Oregon Roadside Zoo Under Fire for Big-Cat Cub Dealings
PETA Alerts Authorities to A Walk on the Wild Side’s Interstate Receipt of Two 3-Week-Old Tiger Cubs
For Immediate Release:
June 15, 2017
Contact:
Sophia Charchuk 202-483-7382
PETA has sent a complaint to the U.S. Department of Agriculture (USDA) concerning A Walk on the Wild Side, a roadside zoo in Canby, which apparently arranged for the interstate transfer of two 3-week-old tiger cubs—who were likely forcibly and prematurely separated from their mothers—in apparent violation of the federal Animal Welfare Act.
According to certificates of veterinary inspection issued to the notorious Greater Wynnewood Exotic Animal Park (aka “G.W. Zoo”) in Oklahoma, Wild Side arranged for the cubs’ transfer from G.W. Zoo on May 11. USDA policy acknowledges that neonatal cubs (baby animals 4 weeks of age or younger) are not able to regulate their body temperatures and have an underdeveloped immune system, placing them at risk of disease and infection—and the agency previously cited Wild Side for obtaining neonatal bobcats from a roadside zoo in Florida.
“Tearing tiger cubs away from their mothers in order to ship them across the country and use them for unscrupulous purposes such as photo ops puts these baby animals’ lives at risk,” says PETA Foundation Director of Captive Animal Law Enforcement Brittany Peet. “PETA is calling on federal authorities to crack down on A Walk on the Wild Side and any other business that profits from young animals’ misery.”
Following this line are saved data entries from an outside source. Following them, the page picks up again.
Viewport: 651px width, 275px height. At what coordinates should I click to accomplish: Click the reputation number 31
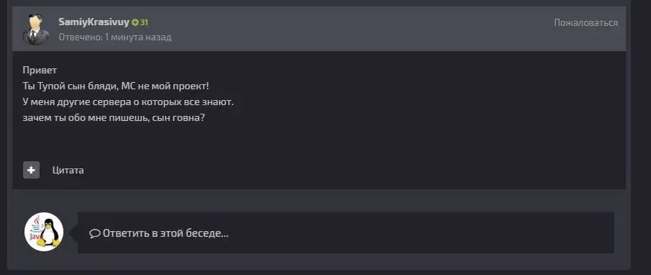point(143,23)

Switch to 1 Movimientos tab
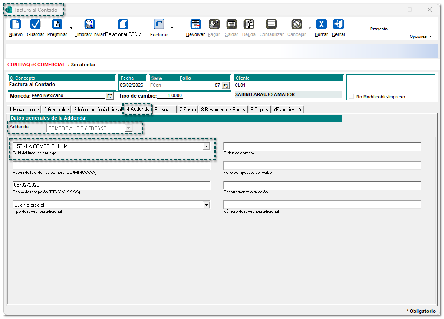pyautogui.click(x=24, y=110)
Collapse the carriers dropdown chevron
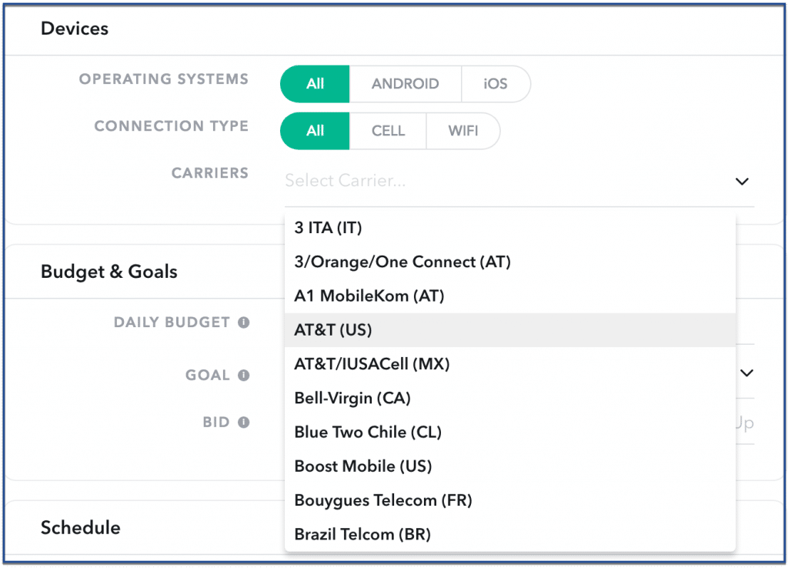The height and width of the screenshot is (568, 788). tap(742, 182)
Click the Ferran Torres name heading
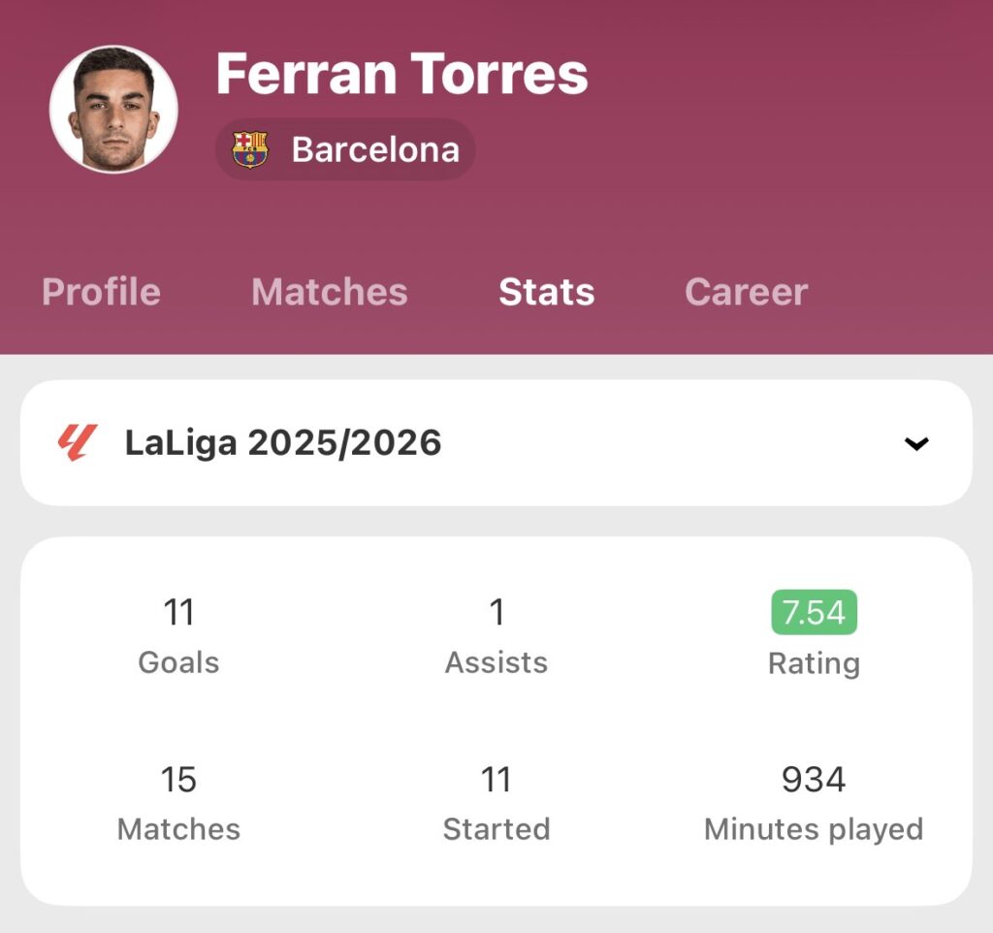 coord(401,74)
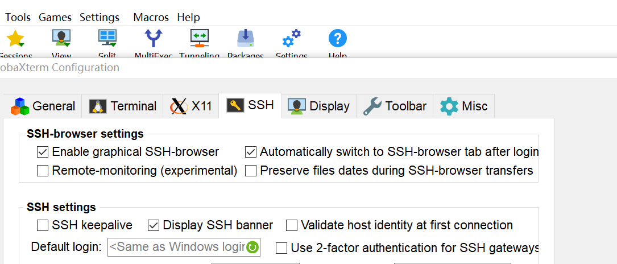617x264 pixels.
Task: Open the Sessions star icon
Action: tap(15, 39)

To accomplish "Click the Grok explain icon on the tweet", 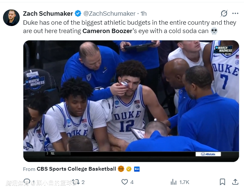I will coord(224,13).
PETA—whose motto reads, in part, that “animals are not ours to use for entertainment”—has also asked the USDA to investigate facilities in Florida, Illinois, and Wisconsin that have received neonatal big-cat cubs from G.W. Zoo and to investigate G.W. Zoo for transferring these animals. PETA has also asked the USDA to investigate why G.W. Zoo’s veterinarian repeatedly signed off on these transfers and has asked the Oklahoma Veterinary Board to hold her professionally accountable.